- From: Masayasu Ishikawa <mimasa@w3.org>
- Date: Mon, 23 Oct 2000 13:41:44 +0900
- To: www-validator@w3.org
Terje Bless <link@tss.no> wrote:
> IOW: SP has not yet been updated to recognize the BOM as it was only really
> standardized, lesse, two weeks ago.
Well, not really two weeks ago - the XML 1.0 Second Edition is
supposed to be the same as the XML 1.0 First Edition as corrected
by the XML 1.0 Specification Errata.
cf. http://www.w3.org/XML/xml-19980210-errata
BOM in UTF-8 was first mentioned in E44 (which was superceded by E105),
dated 2000-01-06. So it's been there for about 9 months. But anyway,
yes, SP has not yet been updated to recognize the BOM in UTF-8.
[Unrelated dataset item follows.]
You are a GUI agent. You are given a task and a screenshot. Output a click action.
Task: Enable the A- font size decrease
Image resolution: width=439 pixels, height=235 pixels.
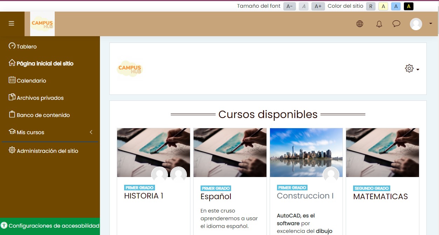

cf. http://www.w3.org/XML/xml-19980210-errata#E44
http://www.w3.org/XML/xml-19980210-errata#E105
> And since this is still version 1.0 of
> XML it's impossible to tell if the document is written for "XML 1.0 First
> Edition" or "XML 1.0 Second Edition" so you have to try sniffing for the
> BOM for all XML 1.0 documents and -- until SP is updated (if it's ever
> updated) -- manually supress the error?
We are planning to enhance support for various character encodings,
by converting them to UTF-8 before validation. Similarly, BOM in
UTF-8 could be removed before validation so that SP won't be barfing
on it.
BTW, back to one of the original questions,
Christian Ottosson <christian.ottosson@kurir.net> wrote:
> Do you
> recommend the use of the BOM, as a UTF-8 signature, or should it be
> omitted?
*Personally* I would recommend NOT to use the BOM in UTF-8 whenever
character encoding information can be provided by other means. And
in XML, detecting that an XML entity is encoded in UTF-8 can be done
without the BOM.
Regards,
--
Masayasu Ishikawa / mimasa@w3.org
W3C - World Wide Web Consortium
Received on Monday, 23 October 2000 00:41:42 UTC